== Assigned task ==
Scan the entries for the word "computer" and return every line that has it.

*** Opening of Task input ***

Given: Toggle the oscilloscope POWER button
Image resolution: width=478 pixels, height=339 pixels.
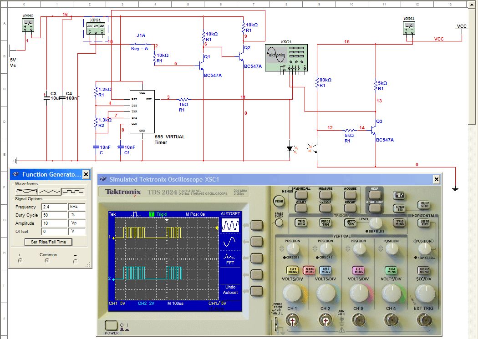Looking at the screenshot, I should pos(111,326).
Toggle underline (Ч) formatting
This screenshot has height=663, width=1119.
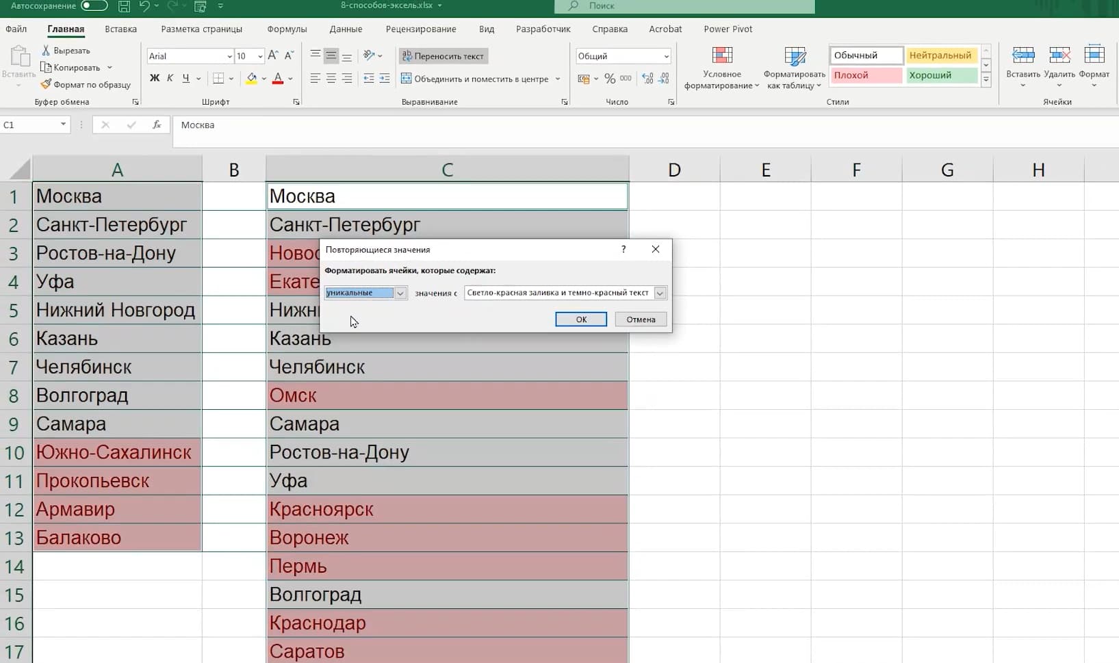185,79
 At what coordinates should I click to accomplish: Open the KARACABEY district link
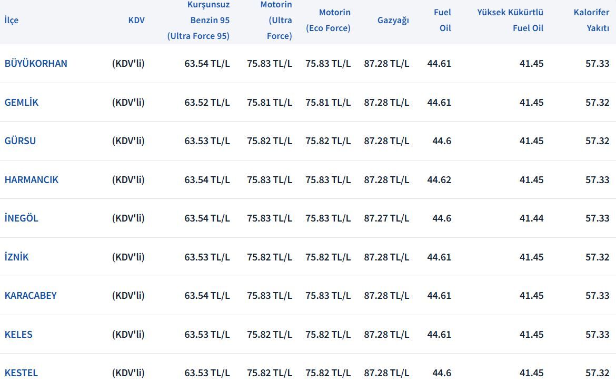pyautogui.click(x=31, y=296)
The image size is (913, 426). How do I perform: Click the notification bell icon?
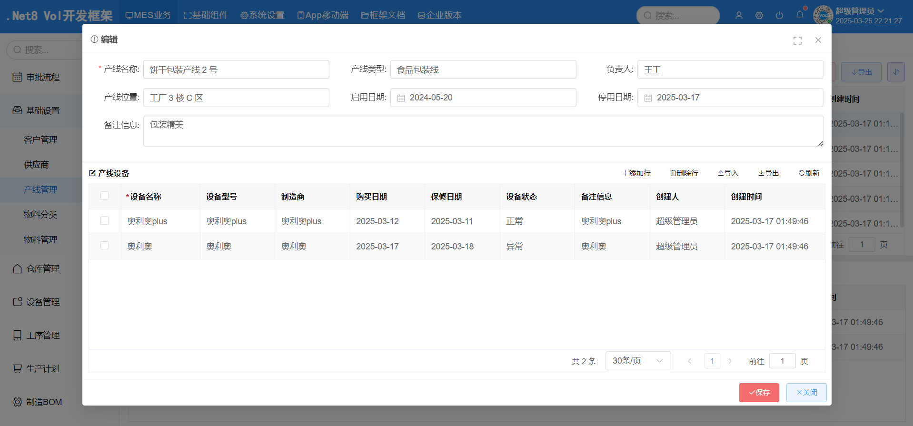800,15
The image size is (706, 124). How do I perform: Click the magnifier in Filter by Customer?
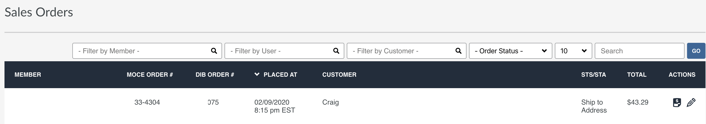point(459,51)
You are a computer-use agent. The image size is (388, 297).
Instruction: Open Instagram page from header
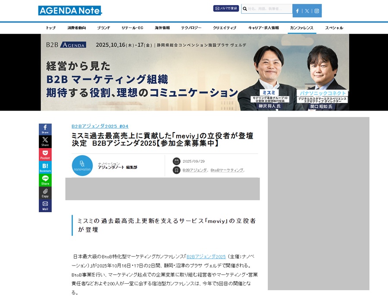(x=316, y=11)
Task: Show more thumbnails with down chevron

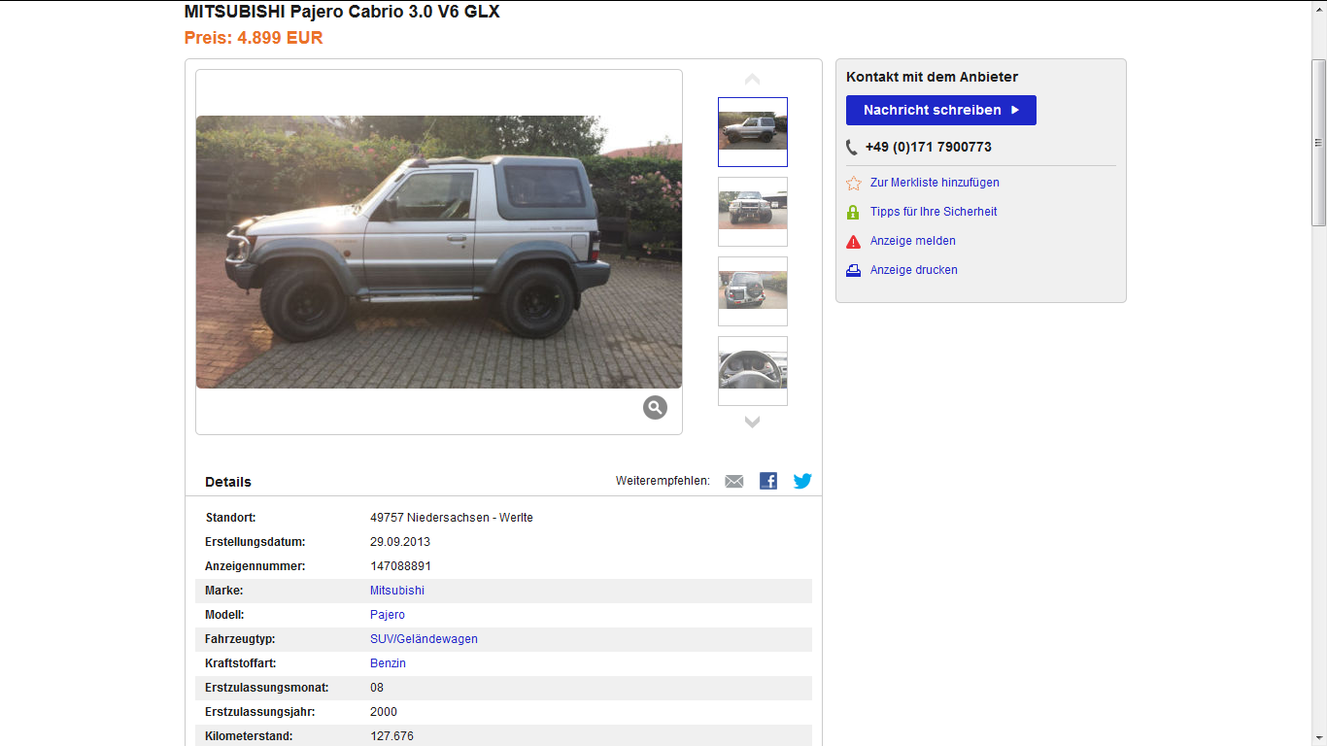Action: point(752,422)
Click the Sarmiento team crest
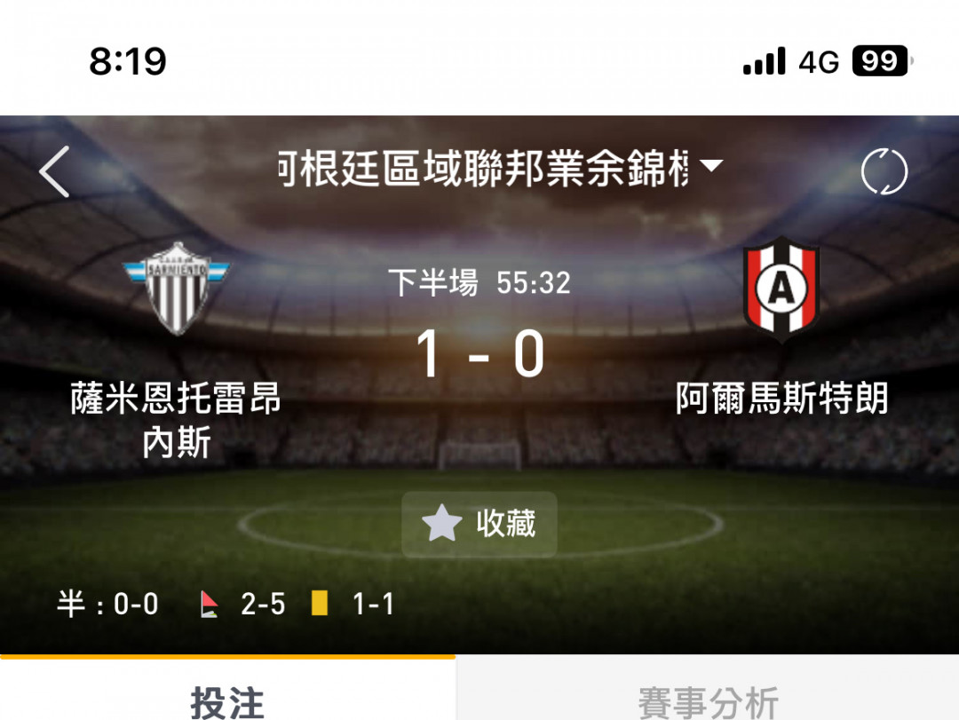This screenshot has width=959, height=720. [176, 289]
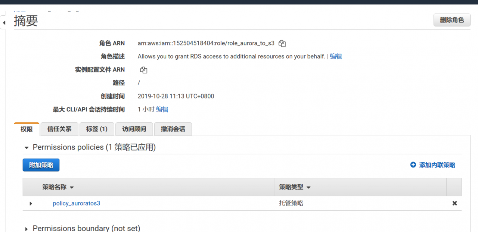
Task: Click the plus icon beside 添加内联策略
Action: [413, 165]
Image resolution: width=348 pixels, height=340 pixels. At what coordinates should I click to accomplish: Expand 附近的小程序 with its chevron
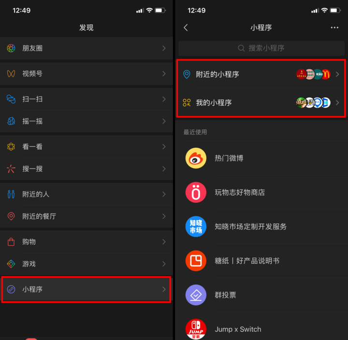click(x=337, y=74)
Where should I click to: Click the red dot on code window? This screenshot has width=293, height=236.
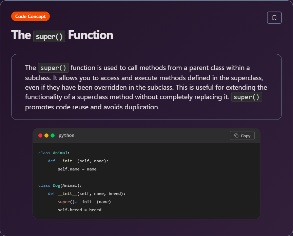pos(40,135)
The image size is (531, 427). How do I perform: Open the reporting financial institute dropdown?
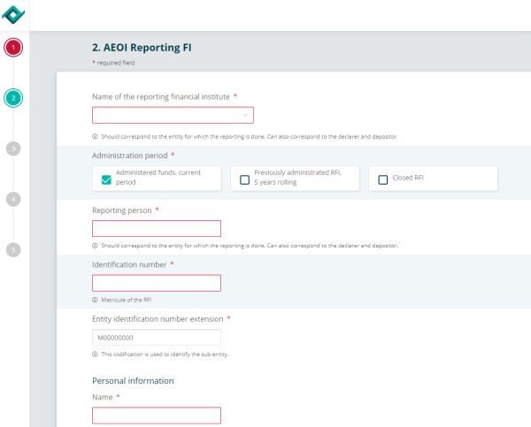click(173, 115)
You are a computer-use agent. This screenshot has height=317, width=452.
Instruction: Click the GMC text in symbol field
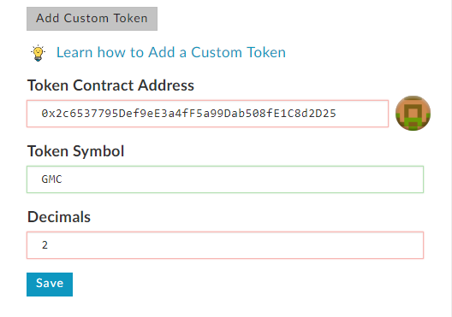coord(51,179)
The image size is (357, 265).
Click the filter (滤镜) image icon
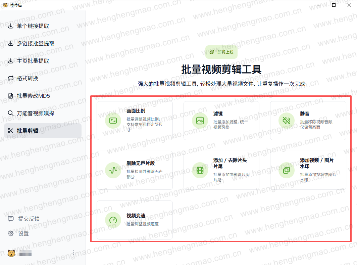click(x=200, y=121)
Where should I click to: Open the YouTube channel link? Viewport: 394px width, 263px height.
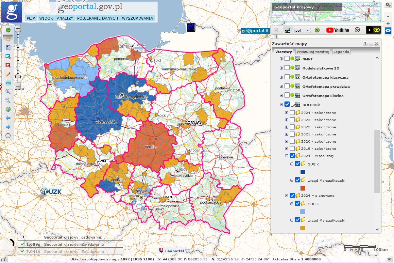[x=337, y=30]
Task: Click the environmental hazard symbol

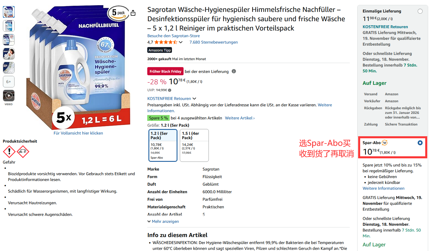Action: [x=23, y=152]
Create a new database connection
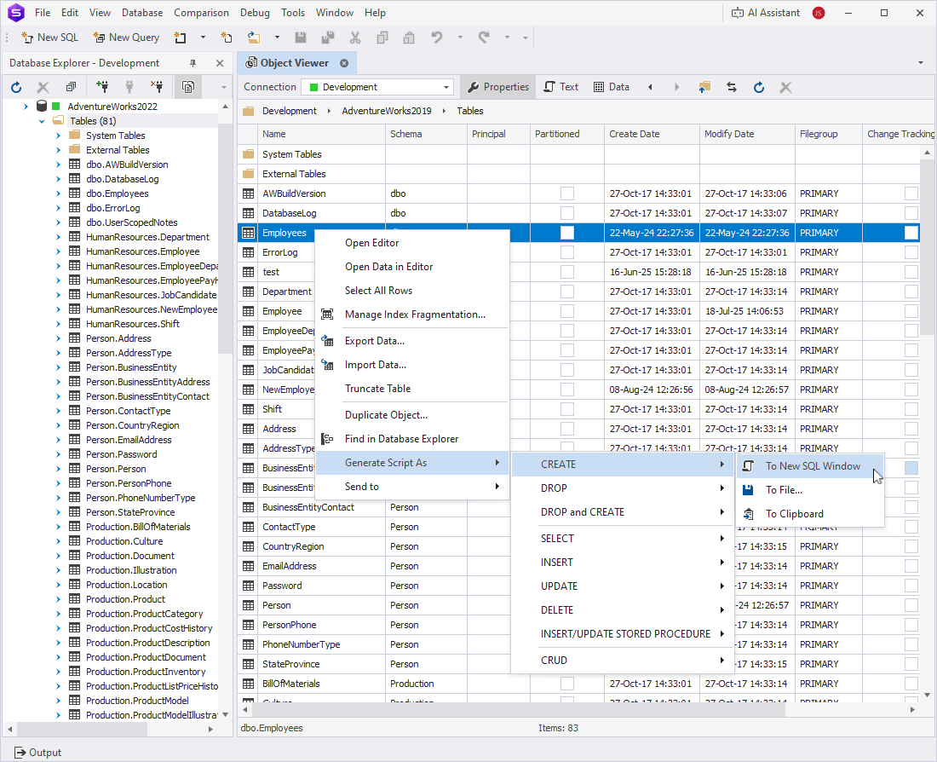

*** Close of Task input ***

== Answer below ==
You are a computer-use agent. The image size is (388, 297).
You are a computer-use agent. This screenshot has height=317, width=452.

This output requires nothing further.